As a designer, I spend my life at a computer. And regardless of the client, one thing ties every project together: emails.
Emails are constant. They’re automated. They’re selling. They’re telling. They’re asking. And there seems to be no end in sight. And no matter how techie or advanced we get, the reality is that emails (for now) have come to stay as the main form of communication in the workplace. But when the average employee sends or receives over 120 emails per day, how can you make sure your email stands out?
Here are my tips on how to get noticed and email like a boss.
1. Are you doing well?
I’m sure you really don’t care if the person is “doing well” or “enjoying their Friday.” I know I usually don’t. But instead of being direct and personal, I often rely on these introductory crutches to get the conversation going. I’m guilty of this. You’re guilty of this. But if we all focus, we can cut the clutter together. Your introduction should match your relationship. If you’ve been emailing someone for a while (we’re talking months), it’s probably safe to move beyond, “How you doin?” (say it like Joey from Friends) to a more personalized approach. You should have by now picked up some tidbits of information that you can use in your emails. Know where they went to college? Great! Did their team win over the weekend? Mention it! Personalizations don’t have to be profound, but they do need to be purposeful. If this all sounds a bit saleman-y…that’s okay. Every email is an opportunity to create a selling point and build trust. You’re crafting a product with each email—and that product is you.
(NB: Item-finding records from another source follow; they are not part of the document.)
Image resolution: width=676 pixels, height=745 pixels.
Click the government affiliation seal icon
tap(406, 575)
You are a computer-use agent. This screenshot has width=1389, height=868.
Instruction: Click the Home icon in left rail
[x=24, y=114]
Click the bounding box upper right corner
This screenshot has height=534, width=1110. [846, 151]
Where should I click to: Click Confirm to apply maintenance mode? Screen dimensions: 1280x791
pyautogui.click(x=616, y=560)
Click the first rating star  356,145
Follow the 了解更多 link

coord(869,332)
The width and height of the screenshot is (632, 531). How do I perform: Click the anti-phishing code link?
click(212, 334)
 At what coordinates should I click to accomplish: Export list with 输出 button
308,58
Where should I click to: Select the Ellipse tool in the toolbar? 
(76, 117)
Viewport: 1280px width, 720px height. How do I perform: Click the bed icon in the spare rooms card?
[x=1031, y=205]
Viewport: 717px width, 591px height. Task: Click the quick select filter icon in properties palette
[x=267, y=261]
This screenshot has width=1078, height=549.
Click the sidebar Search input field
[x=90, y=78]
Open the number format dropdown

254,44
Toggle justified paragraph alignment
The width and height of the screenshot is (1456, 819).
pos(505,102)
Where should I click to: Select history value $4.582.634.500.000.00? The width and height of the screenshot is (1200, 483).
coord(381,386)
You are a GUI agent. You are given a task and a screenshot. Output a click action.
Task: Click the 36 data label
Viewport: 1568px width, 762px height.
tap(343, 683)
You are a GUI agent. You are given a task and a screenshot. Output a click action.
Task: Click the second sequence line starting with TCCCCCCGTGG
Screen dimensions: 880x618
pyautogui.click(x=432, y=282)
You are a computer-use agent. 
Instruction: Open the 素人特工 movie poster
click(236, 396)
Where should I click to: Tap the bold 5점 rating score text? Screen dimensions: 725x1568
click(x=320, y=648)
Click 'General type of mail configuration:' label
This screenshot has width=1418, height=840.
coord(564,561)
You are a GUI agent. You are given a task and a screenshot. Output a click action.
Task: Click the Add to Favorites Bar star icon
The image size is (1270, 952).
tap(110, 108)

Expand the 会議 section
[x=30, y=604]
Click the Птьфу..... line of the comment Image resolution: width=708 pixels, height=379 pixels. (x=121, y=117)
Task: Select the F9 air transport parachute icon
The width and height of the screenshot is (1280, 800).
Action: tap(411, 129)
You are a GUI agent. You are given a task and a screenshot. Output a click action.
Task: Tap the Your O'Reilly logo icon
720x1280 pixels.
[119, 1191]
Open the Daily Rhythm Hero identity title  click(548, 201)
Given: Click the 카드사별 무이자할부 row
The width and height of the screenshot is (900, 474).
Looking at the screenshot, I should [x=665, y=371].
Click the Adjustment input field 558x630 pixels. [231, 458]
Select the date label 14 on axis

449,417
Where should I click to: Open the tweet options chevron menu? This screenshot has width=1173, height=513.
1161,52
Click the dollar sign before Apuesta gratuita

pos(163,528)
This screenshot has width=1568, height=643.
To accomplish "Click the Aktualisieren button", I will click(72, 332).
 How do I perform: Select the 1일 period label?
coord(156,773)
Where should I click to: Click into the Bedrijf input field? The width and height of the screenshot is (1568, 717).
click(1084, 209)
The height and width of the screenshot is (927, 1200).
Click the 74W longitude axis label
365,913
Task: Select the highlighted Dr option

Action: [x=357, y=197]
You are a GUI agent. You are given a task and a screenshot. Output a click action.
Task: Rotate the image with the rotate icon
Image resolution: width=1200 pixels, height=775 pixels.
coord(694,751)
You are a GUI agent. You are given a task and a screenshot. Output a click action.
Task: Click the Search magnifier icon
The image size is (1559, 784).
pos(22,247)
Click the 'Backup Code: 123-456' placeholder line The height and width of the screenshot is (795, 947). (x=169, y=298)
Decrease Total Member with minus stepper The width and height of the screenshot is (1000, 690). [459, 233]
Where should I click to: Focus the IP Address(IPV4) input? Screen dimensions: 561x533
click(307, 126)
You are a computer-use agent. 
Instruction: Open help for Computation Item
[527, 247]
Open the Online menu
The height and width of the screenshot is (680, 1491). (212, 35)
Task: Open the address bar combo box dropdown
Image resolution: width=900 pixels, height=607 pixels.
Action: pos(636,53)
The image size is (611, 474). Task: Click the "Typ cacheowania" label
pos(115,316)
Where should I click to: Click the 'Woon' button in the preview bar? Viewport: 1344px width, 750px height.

Your introduction should match your relationship. Personalizations don’t have to be profound, but they do need to be purposeful.
2. I think I can. I think I can.
I think I can, I think I can may be good for a children’s story on confidence, but it doesn’t help your case when writing an email. One time I went back and read a long email, only to find multiple uses of the word “think” littered throughout the text. On a cursory read, it may sound fine. However, when you slow down and re-read the email (and if it’s an important email it will get forwarded and shared multiple times), you’ll discover that too many “I thinks” leave the document sounding unconvincing. If you’re an authority on a topic, then own it. If blue is the best color to use based on your knowledge and experience, then tell the client straight up, “Blue is the best color for this.” They may ask you to explain your reasoning, but explaining your reasoning is never a bad thing. Writing, “I think blue…” however, immediately opens to the door to objection. And while we’re at it, let’s strike the word “just,” too. It’s often a filler word with no real purpose. The tighter the sentence, the stronger the read.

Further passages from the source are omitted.